18. In Gurdial Singh Fijji (supra) at page 377 (para 18) the Supreme Court has pointed out that reasons are the links between the materials on which certain conclusions are based and the actual conclusions. As held by the Supreme Court in Raj Kishore Jha v. State of Bihar and Ors., , "Reason is the heartbeat of every conclusion. Without the same, it becomes lifeless".

19. Having regard to the abovenoted principles of law and the circumstances emerging from the materials on record I find that the learned Judge, Employees' Insurance Court, passed the impugned order relating to reduction of the amount due without recording reasons and thereby has committed gross jurisdictional error necessitating exercise of power of this Court under Article 227 of the Constitution of India.

20. Mr. Panja, on behalf of the opposite party, has cited the decision of the learned Single Judge of this Court in Allied Resins & Chemical Ltd. v. Employees' Insurance Corporation and Ors., reported in 2004(2) CLJ (Cal) 236 where in the circumstances of the said case the learned Single Judge has held that there was no error in exercise of discretionary power. In the said case I find that the learned Judge, Employees' Insurance Court, recorded the reasons for reduction of the amount due and that being so, the decision of the aforesaid case cited by Mr. Panja has got no manner of application to the facts and circumstances of the present case where evidently no reasons were recorded by the learned Judge, Employees' Insurance Court for reduction of the amount due.
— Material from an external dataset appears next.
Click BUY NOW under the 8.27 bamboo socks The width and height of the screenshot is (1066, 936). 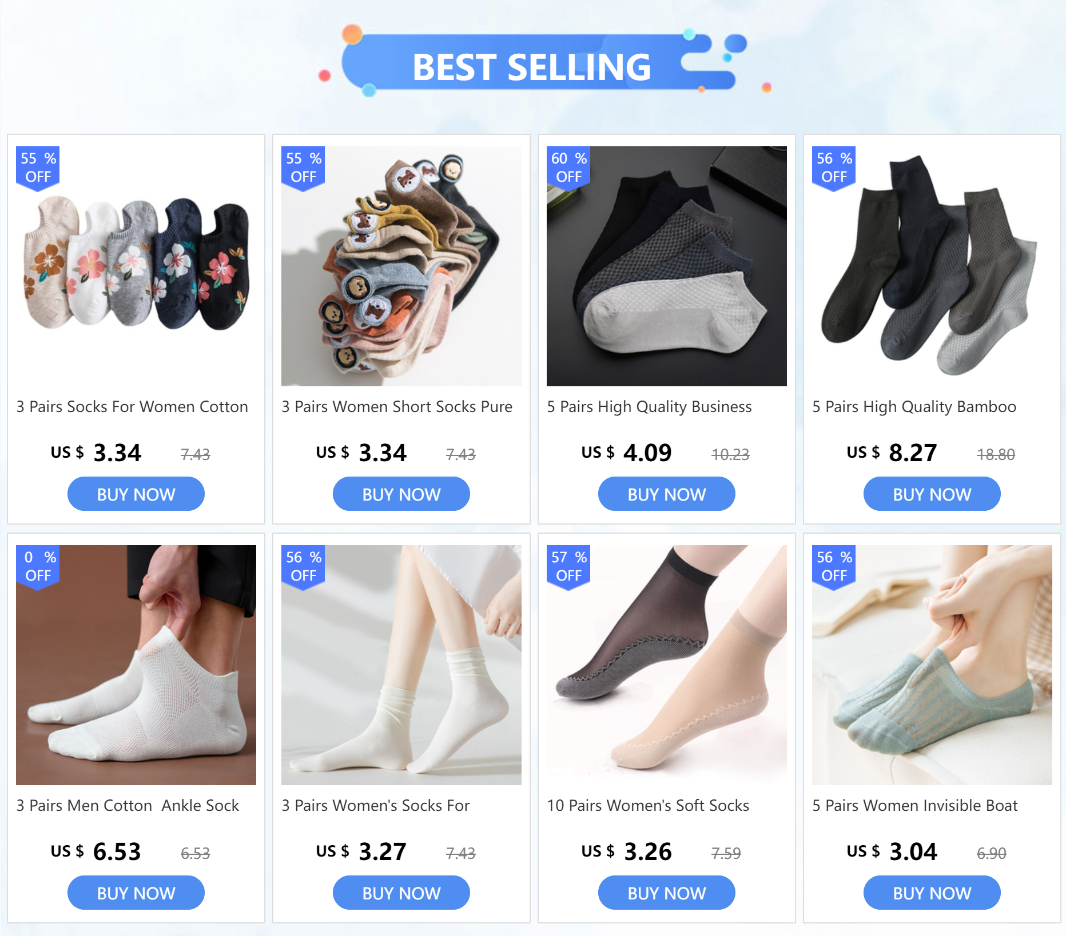pyautogui.click(x=932, y=494)
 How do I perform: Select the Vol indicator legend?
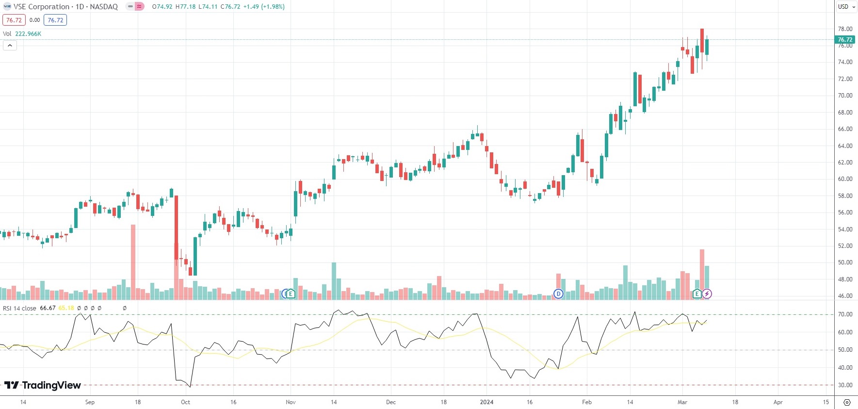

21. From all that has been stated above I find that in the instant case the learned Judge, Employees' Insurance Court, has failed to record a reasoned order in violation of the statutory requirement of the provisions of the Act. The impugned order cannot be sustained and the matter will be remitted to the learned Judge, Employees' Insurance Court, to record a reasoned order after hearing both sides and thereupon pass direction either to deposit 50% of the amount claimed by the Corporation or to reduce the amount after recording reasons.

22. The instant application under Article 227 of the Constitution of India is allowed and the impugned order passed by the learned Judge, Employees' Insurance Court, is set aside with direction upon the learned Judge, Employees' Insurance Court, to decide the matter in the light of my above observations and according to law within 3 (three) months from the date of communication of this order and till that date the temporary injunction shall remain in force. If the opposite party fails to participate in the proceeding within the time mentioned above the temporary injunction shall stand vacated.

23. There will be no order as to costs.

24. Prayer for stay of operation of this order made on behalf of the opposite party is considered and refused.

25. Let a copy of this order be sent down to the learned Court below forthwith.

26. Urgent xerox certified copy of this order, if applied for, be given to the parties as expeditiously as possible.